[red-knot] Prevent salsa cancellation from aborting the program (#12183)

astral-sh · Jul 9, 2024 · f8ff42a · f8ff42a
1 parent b5834d5
commit f8ff42a
Showing 1 changed file with 23 additions and 6 deletions.
diff --git a/crates/red_knot/src/program/mod.rs b/crates/red_knot/src/program/mod.rs
@@ -1,4 +1,4 @@
-use std::panic::{RefUnwindSafe, UnwindSafe};
+use std::panic::{AssertUnwindSafe, RefUnwindSafe};
 use std::sync::Arc;
 
 use salsa::{Cancelled, Database};
@@ -53,14 +53,31 @@ impl Program {
         &mut self.workspace
     }
 
-    #[allow(clippy::unnecessary_wraps)]
     fn with_db<F, T>(&self, f: F) -> Result<T, Cancelled>
     where
-        F: FnOnce(&Program) -> T + UnwindSafe,
+        F: FnOnce(&Program) -> T + std::panic::UnwindSafe,
     {
-        // TODO: Catch in `Cancelled::catch`
-        //  See https://salsa.zulipchat.com/#narrow/stream/145099-general/topic/How.20to.20use.20.60Cancelled.3A.3Acatch.60
-        Ok(f(self))
+        // The `AssertUnwindSafe` here looks scary, but is a consequence of Salsa's design.

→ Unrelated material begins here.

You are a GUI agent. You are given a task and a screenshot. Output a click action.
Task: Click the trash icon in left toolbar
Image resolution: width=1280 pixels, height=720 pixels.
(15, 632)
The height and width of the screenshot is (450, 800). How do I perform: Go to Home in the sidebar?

+        // Salsa uses panics to implement cancellation and to recover from cycles. However, the Salsa
+        // storage isn't `UnwindSafe` or `RefUnwindSafe` because its dependencies `DashMap` and `parking_lot::*` aren't
+        // unwind safe.
+        //
+        // Having to use `AssertUnwindSafe` isn't as big as a deal as it might seem because
+        // the `UnwindSafe` and `RefUnwindSafe` traits are designed to catch logical bugs.
+        // They don't protect against [UB](https://internals.rust-lang.org/t/pre-rfc-deprecating-unwindsafe/15974).
+        // On top of that, `Cancelled` only catches specific Salsa-panics and propagates all other panics.
+        //
+        // That still leaves us with possible logical bugs in two sources:
+        // * In Salsa itself: This must be considered a bug in Salsa and needs fixing upstream.
+        //   Reviewing Salsa code specifically around unwind safety seems doable.
+        // * Our code: This is the main concern. Luckily, it only involves code that uses internal mutability
+        //     and calls into Salsa queries when mutating the internal state. Using `AssertUnwindSafe`
+        //     certainly makes it harder to catch these issues in our user code.
+        //
+        // For now, this is the only solution at hand unless Salsa decides to change its design.
+        // [Zulip support thread](https://salsa.zulipchat.com/#narrow/stream/145099-general/topic/How.20to.20use.20.60Cancelled.3A.3Acatch.60)
+        let db = &AssertUnwindSafe(self);
+        Cancelled::catch(|| f(db))
     }
 }